Strategies for the design of ruthenium-based electrocatalysts toward acidic oxygen evolution reaction

Abstract

Polymer electrolyte membrane water electrolyzers (PEMWEs) driven by renewable electricity are deemed to be a promising technology toward green hydrogen production, where anodic oxygen evolution reaction (OER) is one of the main obstacles that impede the practical application of PEMWEs. The strongly acidic environment and greatly oxidative working conditions make the development of highly active and stable electrocatalysts toward OER extremely challenging.
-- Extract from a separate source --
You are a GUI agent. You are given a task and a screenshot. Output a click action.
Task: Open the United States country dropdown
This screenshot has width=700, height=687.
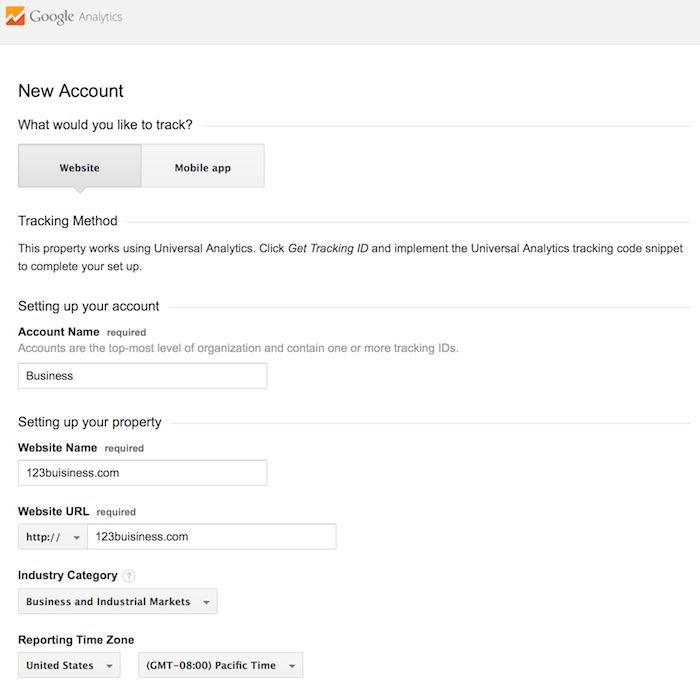[69, 665]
Ruthenium (Ru)-based materials as acidic OER catalysts possess a number of advantages including high activity and the lowest price among the precious metal family, while their long-term durability is far from satisfactory. To date, effective efforts have been made to improve the durability of Ru species to balance activity and stability. In this review, the recent progress in the development of Ru-based catalysts for enhanced acidic OER performance is summarized, expecting to offer guidance for exploring highly active and stable Ru-based catalysts. The fundamental understanding of the relationship between OER mechanism and activity as well as stability of Ru species is discussed. Then, experimental attempts to improve the acidic OER performance of Ru-based catalysts are reviewed. Finally, the challenges and perspectives for future studies of Ru-based catalysts for acidic OER are also proposed.